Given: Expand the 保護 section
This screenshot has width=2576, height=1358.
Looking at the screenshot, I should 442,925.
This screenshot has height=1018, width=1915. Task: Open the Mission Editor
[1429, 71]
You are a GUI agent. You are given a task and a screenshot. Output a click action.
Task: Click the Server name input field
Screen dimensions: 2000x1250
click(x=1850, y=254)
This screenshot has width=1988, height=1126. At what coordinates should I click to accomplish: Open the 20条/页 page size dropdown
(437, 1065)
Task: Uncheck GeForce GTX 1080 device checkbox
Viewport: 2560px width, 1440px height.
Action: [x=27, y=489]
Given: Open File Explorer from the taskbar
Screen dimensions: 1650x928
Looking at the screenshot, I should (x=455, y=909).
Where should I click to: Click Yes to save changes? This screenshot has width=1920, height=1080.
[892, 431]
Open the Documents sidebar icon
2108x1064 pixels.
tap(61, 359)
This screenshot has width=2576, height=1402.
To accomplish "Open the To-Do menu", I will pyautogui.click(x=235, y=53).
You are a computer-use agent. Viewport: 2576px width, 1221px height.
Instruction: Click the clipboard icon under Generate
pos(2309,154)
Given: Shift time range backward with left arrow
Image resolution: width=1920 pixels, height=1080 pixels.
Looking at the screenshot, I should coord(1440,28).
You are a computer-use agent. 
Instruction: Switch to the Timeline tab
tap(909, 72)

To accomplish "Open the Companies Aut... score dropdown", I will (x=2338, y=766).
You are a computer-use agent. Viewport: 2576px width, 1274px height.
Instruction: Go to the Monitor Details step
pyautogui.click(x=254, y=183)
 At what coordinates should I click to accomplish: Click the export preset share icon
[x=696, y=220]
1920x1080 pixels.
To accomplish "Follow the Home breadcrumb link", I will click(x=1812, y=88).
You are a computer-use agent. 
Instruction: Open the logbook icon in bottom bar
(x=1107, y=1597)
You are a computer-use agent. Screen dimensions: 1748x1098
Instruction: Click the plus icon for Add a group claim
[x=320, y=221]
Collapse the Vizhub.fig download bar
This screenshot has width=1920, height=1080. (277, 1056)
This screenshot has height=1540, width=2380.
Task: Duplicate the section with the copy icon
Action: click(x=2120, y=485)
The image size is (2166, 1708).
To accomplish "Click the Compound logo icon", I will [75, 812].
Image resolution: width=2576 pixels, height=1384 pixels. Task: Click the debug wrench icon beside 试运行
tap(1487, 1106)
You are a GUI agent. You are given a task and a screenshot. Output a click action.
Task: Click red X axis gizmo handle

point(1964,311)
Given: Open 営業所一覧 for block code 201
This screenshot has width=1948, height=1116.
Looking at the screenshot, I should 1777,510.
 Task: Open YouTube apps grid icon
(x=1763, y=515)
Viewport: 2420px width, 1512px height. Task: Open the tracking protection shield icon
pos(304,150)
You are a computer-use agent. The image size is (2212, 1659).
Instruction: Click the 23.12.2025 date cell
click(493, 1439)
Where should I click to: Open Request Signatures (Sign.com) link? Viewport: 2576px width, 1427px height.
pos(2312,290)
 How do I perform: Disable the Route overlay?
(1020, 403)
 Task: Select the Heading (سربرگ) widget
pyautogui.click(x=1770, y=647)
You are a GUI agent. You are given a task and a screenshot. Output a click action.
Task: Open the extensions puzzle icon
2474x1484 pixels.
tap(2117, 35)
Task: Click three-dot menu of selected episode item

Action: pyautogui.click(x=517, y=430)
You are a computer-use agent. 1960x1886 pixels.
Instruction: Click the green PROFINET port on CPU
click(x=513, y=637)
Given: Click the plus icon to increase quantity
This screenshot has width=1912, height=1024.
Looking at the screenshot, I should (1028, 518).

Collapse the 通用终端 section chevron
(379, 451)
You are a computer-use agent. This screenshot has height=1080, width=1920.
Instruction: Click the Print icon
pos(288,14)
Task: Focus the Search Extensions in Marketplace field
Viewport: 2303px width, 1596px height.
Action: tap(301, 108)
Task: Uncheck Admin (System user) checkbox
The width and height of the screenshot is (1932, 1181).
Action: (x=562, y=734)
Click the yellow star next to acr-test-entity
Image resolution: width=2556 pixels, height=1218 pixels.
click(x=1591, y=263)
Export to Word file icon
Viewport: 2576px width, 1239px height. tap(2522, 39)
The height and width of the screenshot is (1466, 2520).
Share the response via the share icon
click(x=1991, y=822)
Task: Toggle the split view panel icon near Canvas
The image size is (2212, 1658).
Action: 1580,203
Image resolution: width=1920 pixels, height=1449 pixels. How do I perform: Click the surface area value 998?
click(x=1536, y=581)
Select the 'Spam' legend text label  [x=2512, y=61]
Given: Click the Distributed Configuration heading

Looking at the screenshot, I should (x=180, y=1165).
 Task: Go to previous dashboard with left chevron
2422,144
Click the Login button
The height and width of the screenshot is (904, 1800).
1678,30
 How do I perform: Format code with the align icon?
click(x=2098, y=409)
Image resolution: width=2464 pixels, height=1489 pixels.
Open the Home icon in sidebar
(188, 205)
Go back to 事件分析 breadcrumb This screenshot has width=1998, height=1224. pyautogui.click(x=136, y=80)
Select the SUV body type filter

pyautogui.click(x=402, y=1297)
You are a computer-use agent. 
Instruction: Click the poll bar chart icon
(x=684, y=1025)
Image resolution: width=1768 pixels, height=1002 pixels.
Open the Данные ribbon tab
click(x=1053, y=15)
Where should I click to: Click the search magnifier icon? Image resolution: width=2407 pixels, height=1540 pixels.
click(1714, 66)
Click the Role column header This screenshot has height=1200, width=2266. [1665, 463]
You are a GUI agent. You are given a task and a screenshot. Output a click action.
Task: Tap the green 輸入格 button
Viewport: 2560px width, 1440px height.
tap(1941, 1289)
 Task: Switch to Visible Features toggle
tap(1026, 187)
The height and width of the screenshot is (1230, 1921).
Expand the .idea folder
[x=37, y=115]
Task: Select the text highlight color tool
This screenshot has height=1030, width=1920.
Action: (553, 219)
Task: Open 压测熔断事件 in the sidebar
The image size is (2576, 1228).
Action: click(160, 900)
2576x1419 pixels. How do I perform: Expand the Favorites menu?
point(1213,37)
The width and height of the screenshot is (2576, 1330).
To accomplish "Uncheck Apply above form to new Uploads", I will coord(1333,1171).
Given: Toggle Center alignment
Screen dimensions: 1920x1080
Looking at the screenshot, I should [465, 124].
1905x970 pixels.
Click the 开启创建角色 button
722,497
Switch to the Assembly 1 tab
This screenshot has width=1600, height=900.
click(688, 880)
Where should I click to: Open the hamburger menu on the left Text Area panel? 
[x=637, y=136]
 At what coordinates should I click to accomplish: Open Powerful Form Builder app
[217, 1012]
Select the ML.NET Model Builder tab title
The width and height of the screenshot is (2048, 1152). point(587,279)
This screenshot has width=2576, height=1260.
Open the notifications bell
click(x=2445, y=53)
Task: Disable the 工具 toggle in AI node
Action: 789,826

____________________

◆ **Task goal**
Copy out every line of the material above that contains the string "will".

◆ **Solved exercise**
To accomplish "Open the To-Do menu", I will pyautogui.click(x=235, y=53).
To accomplish "Open the Companies Aut... score dropdown", I will (x=2338, y=766).
To accomplish "Follow the Home breadcrumb link", I will click(x=1812, y=88).
To accomplish "Click the Compound logo icon", I will [75, 812].
To accomplish "Uncheck Apply above form to new Uploads", I will coord(1333,1171).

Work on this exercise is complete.